The data consisted of 16 different variables such as age, gender, weekday, time and others. It contains 3.31 billion rides. Ages in dataset from 18 to 56 takes 95% of the users in dataset. There were users more than 100 years old. So, we can remove users more than 60 years old. Also, i generated new fields such as age group in order to make grouping and analyze the date by using groups. Ford GoBike spreaded the service to San Francisco, Oakland and San Jose. However, it's hard to imagine traffic.
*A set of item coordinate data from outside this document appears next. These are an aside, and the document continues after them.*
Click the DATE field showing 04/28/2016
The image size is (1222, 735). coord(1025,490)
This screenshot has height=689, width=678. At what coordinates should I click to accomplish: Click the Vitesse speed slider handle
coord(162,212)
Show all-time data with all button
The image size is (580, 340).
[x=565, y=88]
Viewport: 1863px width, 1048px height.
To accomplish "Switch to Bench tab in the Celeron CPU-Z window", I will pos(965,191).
So regarding this complexity, I decided to focus on San Fancisco area.
# import all packages and set plots to be embedded inline
import os
import time
import glob
import numpy as np
import pandas as pd
import helpers as hp
import plotly.express as px
import plotly.graph_objects as go
# suppress warnings from final output
import warnings
warnings.simplefilter("ignore")
# Reading all csv files at once and append them at one dataframe
path = r"D:\GitLabRepos\GoBike\gobike"
all_files = glob.glob(os.path.join(path, "*.csv"))
print("Concatincating files to one file...")
start_time = time.time()
df = pd.concat(
(pd.read_csv(
file, parse_dates=['start_time', 'end_time', 'member_birth_year'],
dtype={"start_station_id":"O", "end_station_id":"O", "bike_id":"O"},
nrows=10000
) for file in all_files), ignore_index=True
)
# do some data cleaning : drop nan , remove some insignificant features, adding trip duration in minutes feature
df.drop(['start_station_latitude','start_station_longitude', 'end_station_latitude', 'end_station_longitude'], axis=1, inplace=True)
df.dropna(inplace=True)
# adding new columns that help in answering the questions precisely
df["duration_min"] = df["duration_sec"] / 60
df['duration_min_log'] = np.log10(df['duration_min'])
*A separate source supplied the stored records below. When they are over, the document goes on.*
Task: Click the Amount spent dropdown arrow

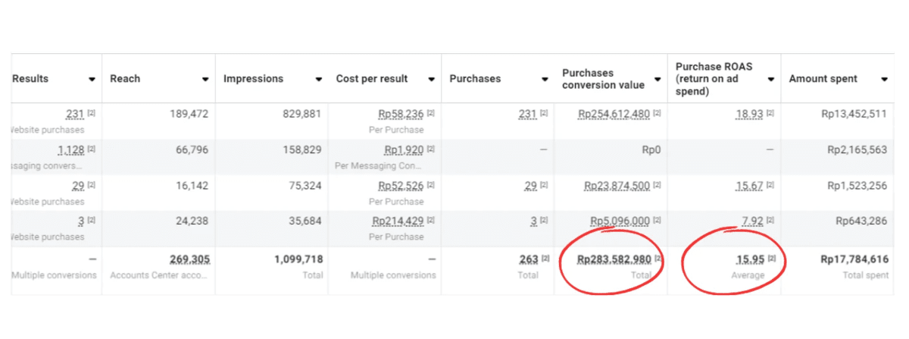Action: pyautogui.click(x=884, y=79)
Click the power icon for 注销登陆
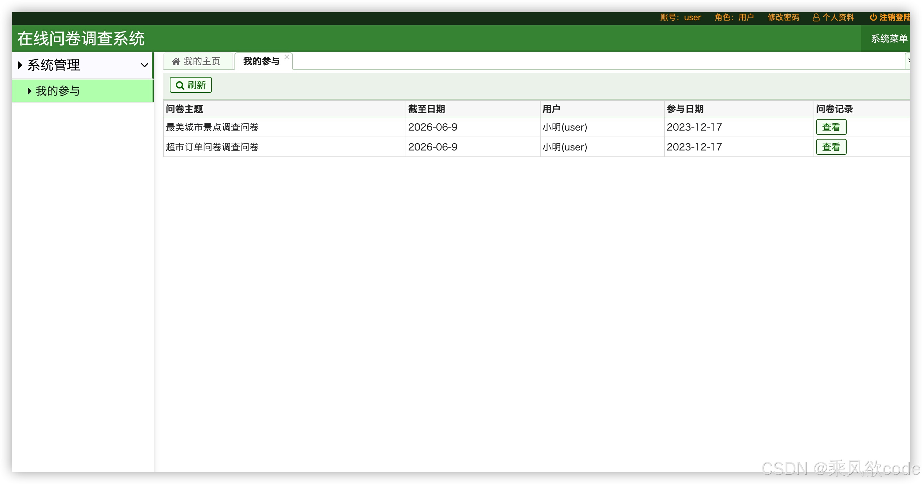Viewport: 922px width, 484px height. pos(873,17)
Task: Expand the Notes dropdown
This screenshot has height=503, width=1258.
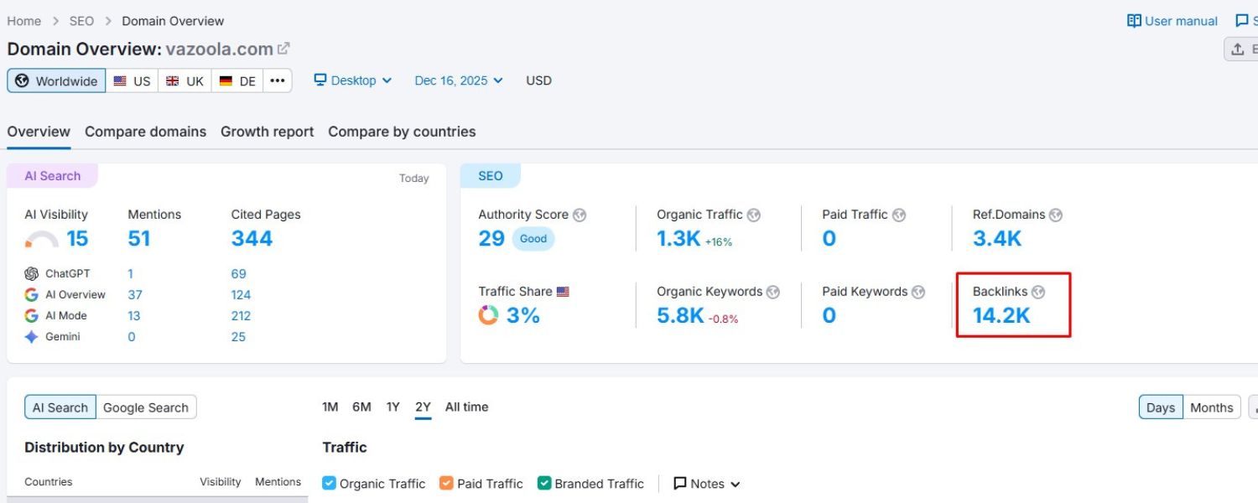Action: point(706,483)
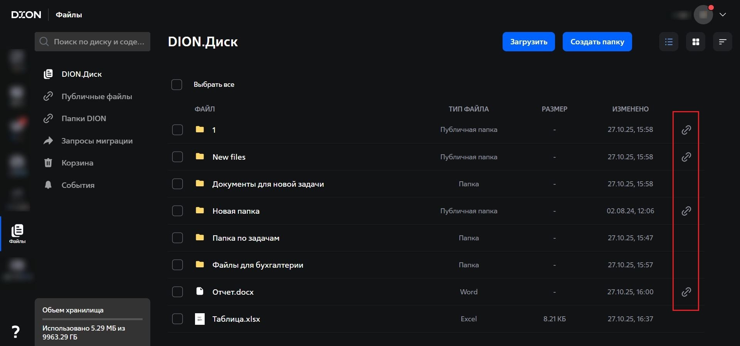The width and height of the screenshot is (740, 346).
Task: Open Публичные файлы in sidebar
Action: [x=96, y=96]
df['start_month'], df['start_day'], df['start_hour'] = (
df['start_time'].dt.month_name(),
df['start_time'].dt.day_name(),
df['start_time'].dt.hour,
)
df["season"] = df.apply(hp.seasons, axis=1)
end_time = time.time()
print("done!")
print("It tooks {} seconds to read, concatnate and wrangle datasets".format(round(end_time - start_time, 2)))
df.head()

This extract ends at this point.